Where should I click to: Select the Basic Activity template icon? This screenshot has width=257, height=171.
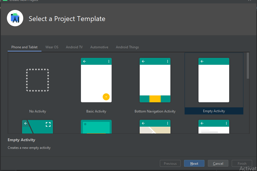coord(96,80)

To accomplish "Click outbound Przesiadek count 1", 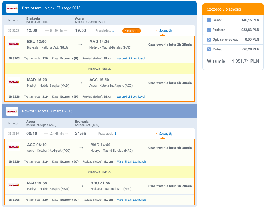I will point(113,31).
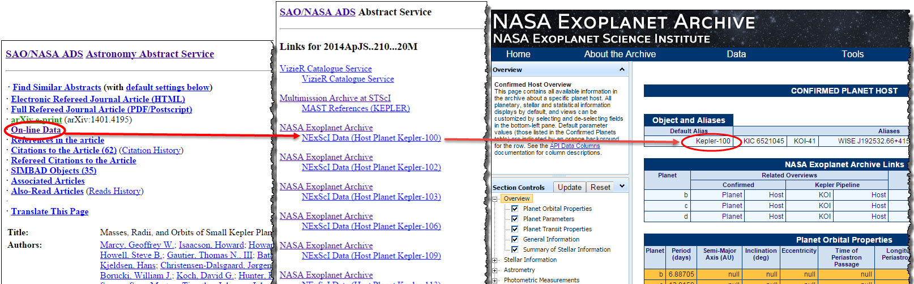The image size is (914, 284).
Task: Disable the Planet Transit Properties checkbox
Action: [515, 229]
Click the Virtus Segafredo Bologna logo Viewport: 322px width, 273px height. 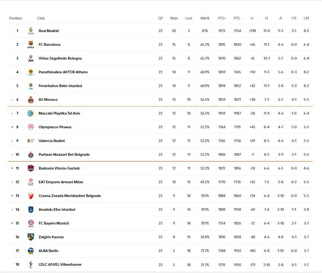(x=31, y=58)
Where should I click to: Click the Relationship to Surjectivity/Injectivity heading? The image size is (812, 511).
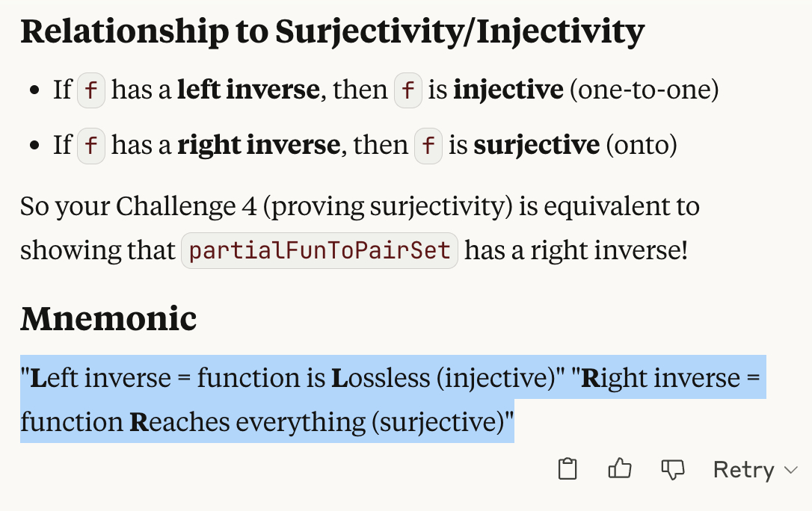click(332, 32)
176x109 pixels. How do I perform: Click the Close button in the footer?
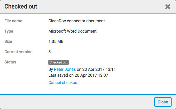163,102
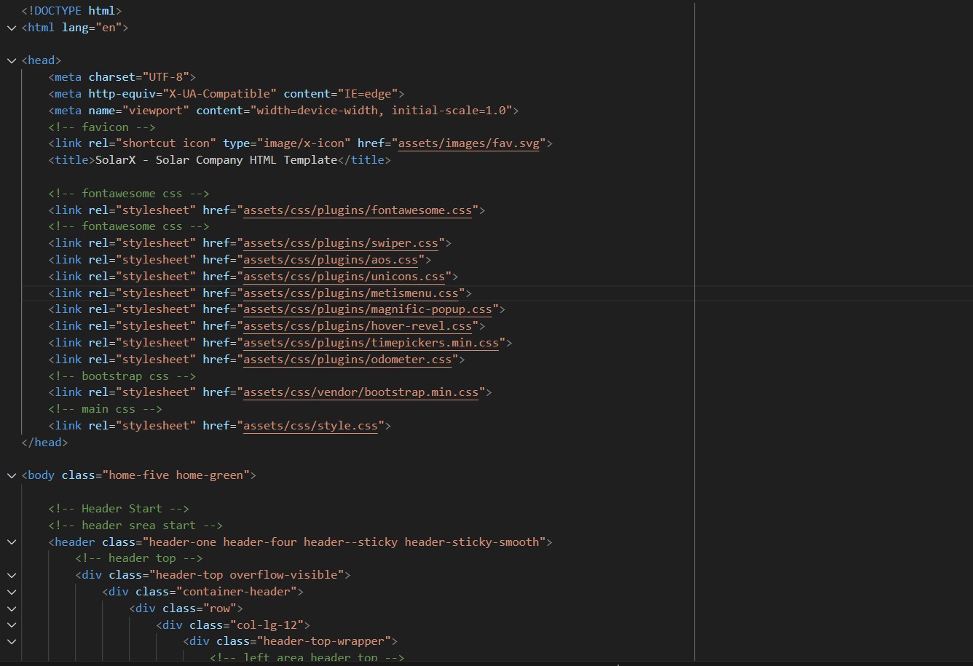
==========
* ABOUT THIS EXERCISE *
Lines from the one that holds "176x109 pixels. How" through the final line of the material are to be duplicated exactly; no pictures belong in the copy.

* EXERCISE ANSWER *
176x109 pixels. How do I perform: Click the Close button in the footer?
163,102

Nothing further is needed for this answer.